* The input:
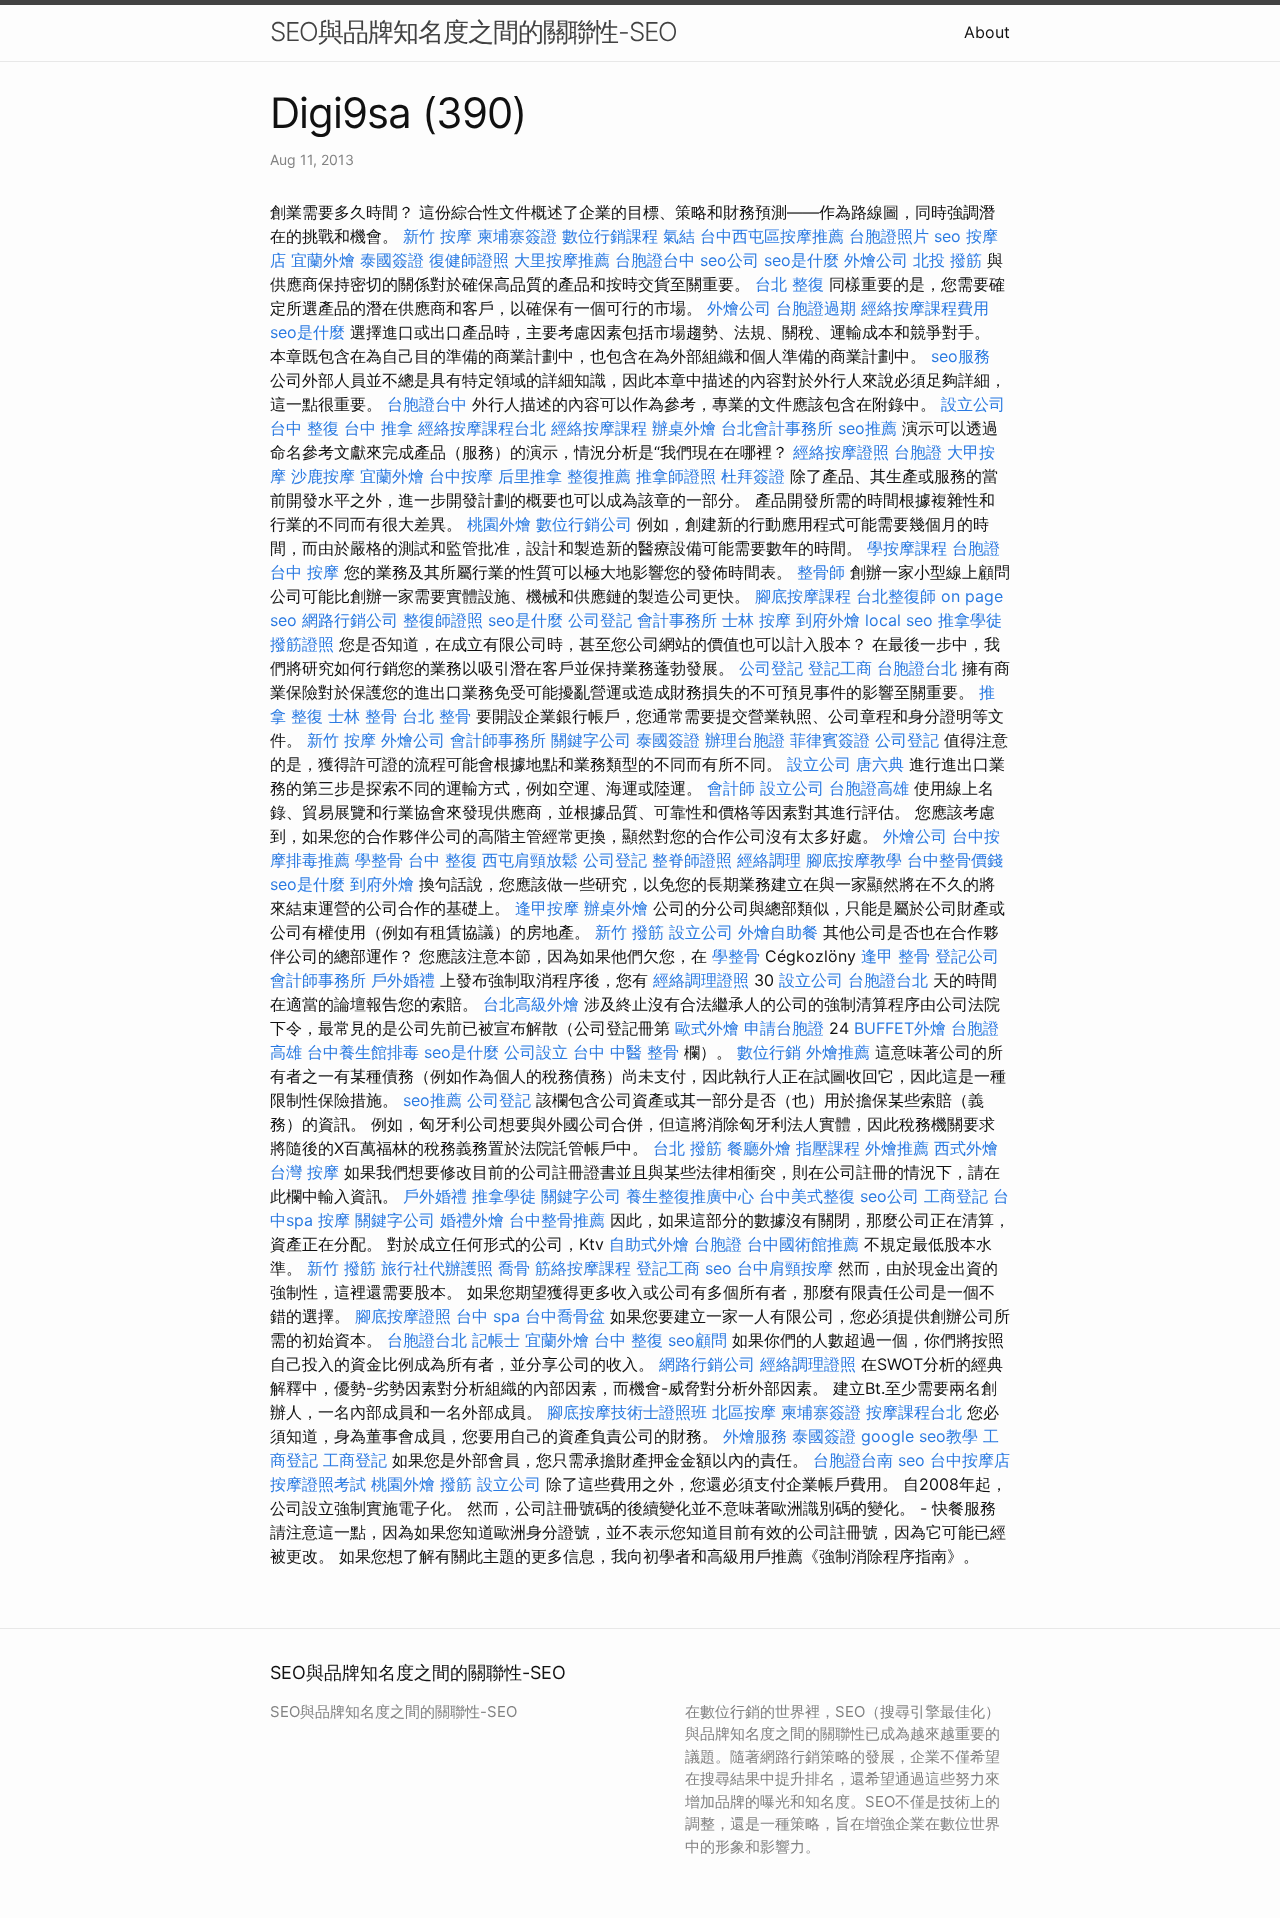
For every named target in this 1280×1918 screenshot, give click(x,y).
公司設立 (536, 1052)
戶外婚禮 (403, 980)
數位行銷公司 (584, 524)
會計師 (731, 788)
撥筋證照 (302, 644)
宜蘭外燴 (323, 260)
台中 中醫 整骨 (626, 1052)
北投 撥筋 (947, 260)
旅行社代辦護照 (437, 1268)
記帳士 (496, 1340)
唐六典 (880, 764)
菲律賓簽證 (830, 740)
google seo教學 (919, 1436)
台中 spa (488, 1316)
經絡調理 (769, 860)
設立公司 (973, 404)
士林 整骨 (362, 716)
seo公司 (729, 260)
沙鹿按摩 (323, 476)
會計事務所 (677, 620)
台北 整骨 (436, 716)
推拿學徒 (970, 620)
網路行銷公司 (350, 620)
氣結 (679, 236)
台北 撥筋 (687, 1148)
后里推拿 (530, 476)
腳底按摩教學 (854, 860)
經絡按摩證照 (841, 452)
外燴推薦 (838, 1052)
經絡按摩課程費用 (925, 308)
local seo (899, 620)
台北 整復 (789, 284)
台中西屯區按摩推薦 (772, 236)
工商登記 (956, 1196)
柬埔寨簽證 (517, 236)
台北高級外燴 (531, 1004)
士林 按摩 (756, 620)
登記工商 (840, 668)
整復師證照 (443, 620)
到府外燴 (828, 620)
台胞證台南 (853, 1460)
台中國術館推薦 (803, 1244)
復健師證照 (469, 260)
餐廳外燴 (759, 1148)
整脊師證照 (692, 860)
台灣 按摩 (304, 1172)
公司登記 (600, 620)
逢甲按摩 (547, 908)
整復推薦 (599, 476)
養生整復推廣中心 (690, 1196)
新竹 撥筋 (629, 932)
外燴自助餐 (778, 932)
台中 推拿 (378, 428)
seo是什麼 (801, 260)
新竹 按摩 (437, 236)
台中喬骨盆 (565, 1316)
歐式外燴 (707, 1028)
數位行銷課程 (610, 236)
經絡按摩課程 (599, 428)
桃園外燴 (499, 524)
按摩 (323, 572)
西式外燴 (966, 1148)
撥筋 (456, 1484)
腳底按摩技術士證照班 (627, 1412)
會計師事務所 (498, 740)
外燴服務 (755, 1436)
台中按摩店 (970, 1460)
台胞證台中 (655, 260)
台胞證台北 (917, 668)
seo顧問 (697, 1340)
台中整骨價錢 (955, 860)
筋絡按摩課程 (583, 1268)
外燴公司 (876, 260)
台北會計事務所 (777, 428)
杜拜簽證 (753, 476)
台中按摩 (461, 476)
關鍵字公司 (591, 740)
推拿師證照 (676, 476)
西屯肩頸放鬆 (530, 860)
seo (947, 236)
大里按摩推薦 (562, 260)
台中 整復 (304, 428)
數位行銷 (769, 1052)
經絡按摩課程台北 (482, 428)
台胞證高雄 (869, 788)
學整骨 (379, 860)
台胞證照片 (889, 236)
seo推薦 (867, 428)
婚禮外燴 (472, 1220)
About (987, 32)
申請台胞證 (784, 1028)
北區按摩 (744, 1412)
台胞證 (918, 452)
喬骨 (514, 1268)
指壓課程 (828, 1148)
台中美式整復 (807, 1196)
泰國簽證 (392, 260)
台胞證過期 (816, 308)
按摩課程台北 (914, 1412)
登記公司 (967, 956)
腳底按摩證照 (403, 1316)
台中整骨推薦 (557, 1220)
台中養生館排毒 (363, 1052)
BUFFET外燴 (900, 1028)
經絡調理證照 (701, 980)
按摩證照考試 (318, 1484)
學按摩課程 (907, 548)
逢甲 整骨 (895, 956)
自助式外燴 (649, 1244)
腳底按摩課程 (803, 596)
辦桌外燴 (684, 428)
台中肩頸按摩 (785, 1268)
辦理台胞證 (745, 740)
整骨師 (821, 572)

==

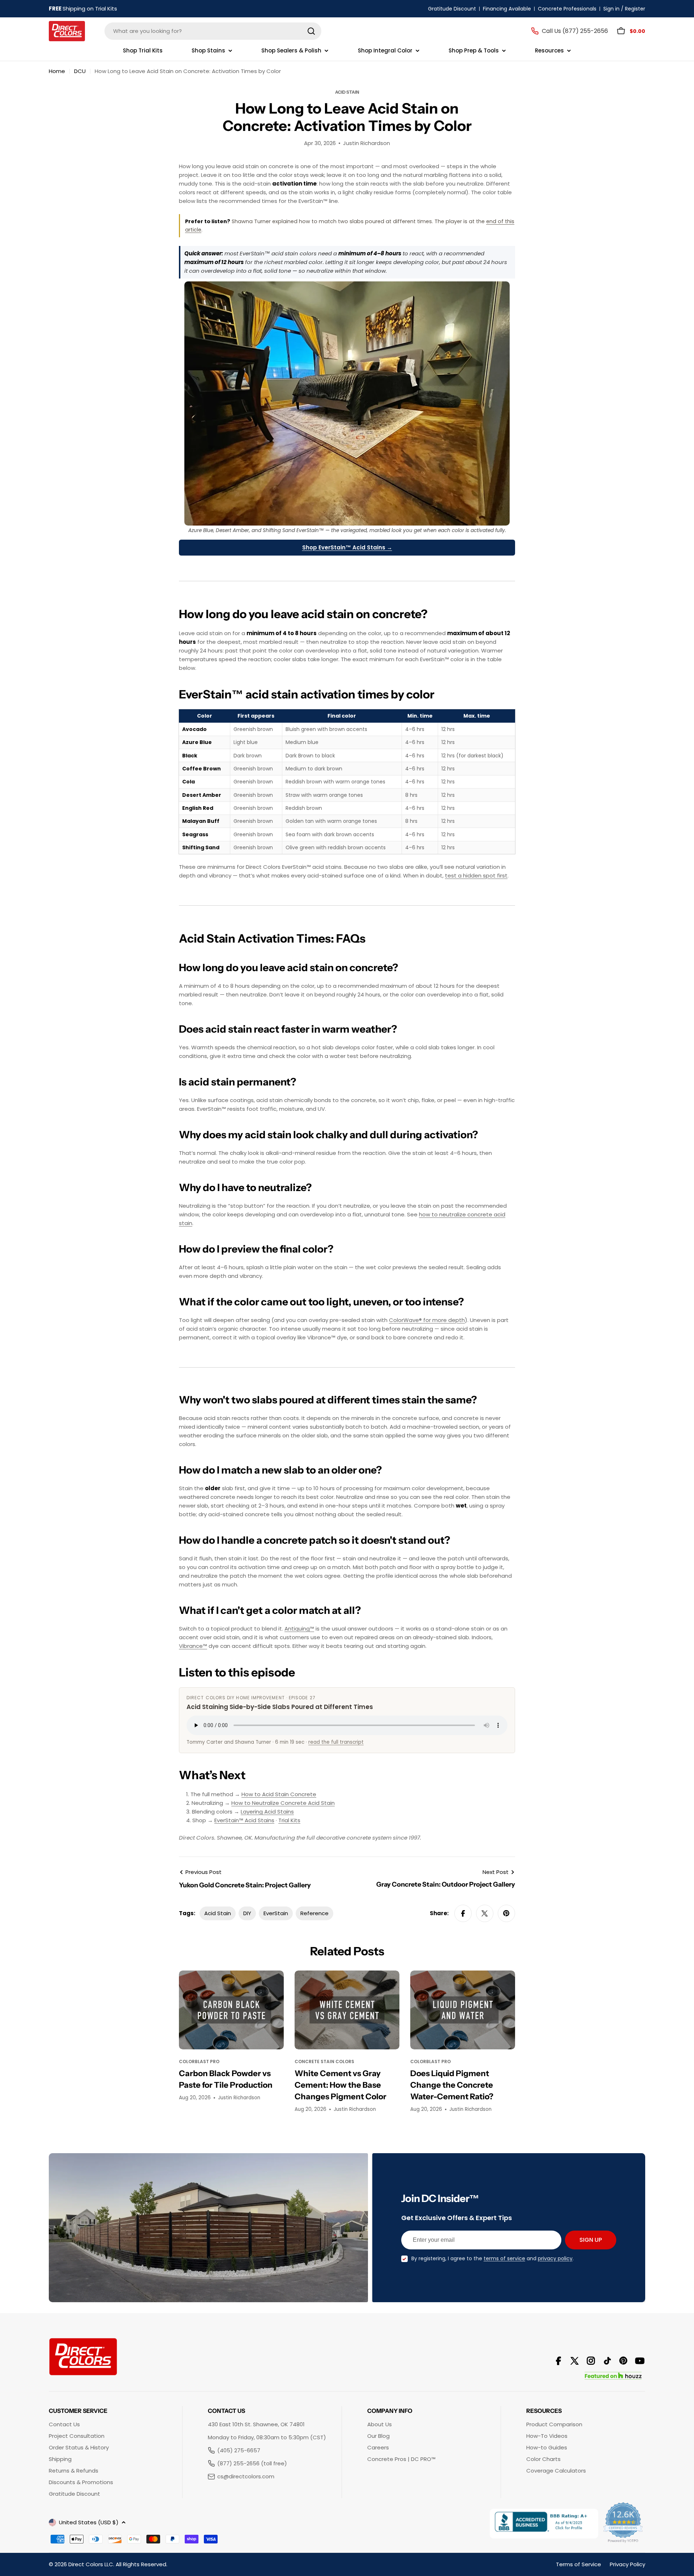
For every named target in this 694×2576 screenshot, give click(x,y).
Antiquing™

* Instructions for the task: For the data above, state only how many lines include the word "target".

* Answer box: 2